Une nouvelle œuvre de Yazawa arrive en France ! Au menu cette-fois pour la jeunesse japonaise : mode, amour et désir de liberté.


(GIF)Aï yazawa est une mangaka qui voit fréquemment ses œuvres arriver en tête des ventes au Japon. Le succès fut également au rendez-vous quand le public français l’a découverte en 2002 avec sa dernière production, Nana. Aujourd’hui, Kana nous offre un nouveau manga de l’auteur pour la plus grande excitation de ses amateurs. Mais à cette excitation se mêle d’appréhension. Il n’est en effet pas facile d’arriver après un chef d’oeuvre tel que Nana, récit au ton juste, adulte et émouvant sur l’amitié et le passage à l’age adulte. Alors, ce nouvel arrivé tient-il son rang ?

Paradise Kiss raconte l’histoire de Yukari, lycéenne japonaise tout ce qu’il y a de plus normale (à part son physique de mannequin... ). Trop banale selon son goût : après avoir passé la moitié de sa vie dans sa chambre à travailler avec pour seul objectif d’entrer dans une bonne faculté, elle rêve - de façon assez refoulée - d’une vie moins morne, où elle ferait ce qu’il lui plaît. Par hasard et par chance, sa route va croiser celle d’une bande d’étudiants en stylisme, assez spéciaux, tant dans leur look que dans leur comportement. Ils lui proposent de défiler dans les costumes qu’ils ont crées. Elle finit évidemment par accepter, après le temps d’hésitation et de premier refus, logique, au vu des bouleversements que causerait ce choix dans sa vie et ses habitudes.

====

* _Consigne A_:
Traduisez en anglais cette phrase du passage présenté : « Le succès fut également au rendez-vous quand le public français l’a découverte en 2002 avec sa dernière production, Nana. »
* _Consigne B_:
Reproduisez à l'identique le passage présenté, depuis les mots « Une nouvelle œuvre » jusqu'aux mots « tient-il son rang ? » inclus.
Les enregistrements n'ont aucun lien avec le passage présenté.

Entrées de données enregistrées:
====

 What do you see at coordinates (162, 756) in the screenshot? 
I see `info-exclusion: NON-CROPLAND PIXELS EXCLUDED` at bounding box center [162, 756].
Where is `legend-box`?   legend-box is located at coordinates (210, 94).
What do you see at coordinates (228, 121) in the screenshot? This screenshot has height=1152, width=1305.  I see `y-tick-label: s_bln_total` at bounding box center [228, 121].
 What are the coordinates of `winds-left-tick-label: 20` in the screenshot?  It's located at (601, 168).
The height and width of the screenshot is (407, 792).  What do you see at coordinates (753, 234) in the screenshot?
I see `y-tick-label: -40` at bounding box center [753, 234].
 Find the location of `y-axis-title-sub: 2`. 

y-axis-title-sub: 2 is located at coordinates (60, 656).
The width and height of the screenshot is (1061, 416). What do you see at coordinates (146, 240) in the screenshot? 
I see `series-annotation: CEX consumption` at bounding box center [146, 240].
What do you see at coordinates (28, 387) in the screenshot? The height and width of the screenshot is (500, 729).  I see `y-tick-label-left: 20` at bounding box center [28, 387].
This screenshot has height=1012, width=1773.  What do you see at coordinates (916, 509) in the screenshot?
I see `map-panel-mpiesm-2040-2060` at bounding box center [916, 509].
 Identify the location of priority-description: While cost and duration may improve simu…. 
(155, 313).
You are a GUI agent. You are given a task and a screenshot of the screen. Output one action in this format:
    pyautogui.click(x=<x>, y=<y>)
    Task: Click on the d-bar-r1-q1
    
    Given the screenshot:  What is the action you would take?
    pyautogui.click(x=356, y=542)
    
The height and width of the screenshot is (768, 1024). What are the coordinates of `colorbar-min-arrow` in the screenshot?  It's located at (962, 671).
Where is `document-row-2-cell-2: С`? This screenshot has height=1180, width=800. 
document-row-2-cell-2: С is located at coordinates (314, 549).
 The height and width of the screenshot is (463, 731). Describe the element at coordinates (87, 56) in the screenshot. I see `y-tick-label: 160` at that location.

====

* _Espace de réponse A_:
Success also followed when the French public discovered her in 2002 with her latest work, Nana.

* _Espace de réponse B_:
Une nouvelle œuvre de Yazawa arrive en France ! Au menu cette-fois pour la jeunesse japonaise : mode, amour et désir de liberté.


(GIF)Aï yazawa est une mangaka qui voit fréquemment ses œuvres arriver en tête des ventes au Japon. Le succès fut également au rendez-vous quand le public français l’a découverte en 2002 avec sa dernière production, Nana. Aujourd’hui, Kana nous offre un nouveau manga de l’auteur pour la plus grande excitation de ses amateurs. Mais à cette excitation se mêle d’appréhension. Il n’est en effet pas facile d’arriver après un chef d’oeuvre tel que Nana, récit au ton juste, adulte et émouvant sur l’amitié et le passage à l’age adulte. Alors, ce nouvel arrivé tient-il son rang ?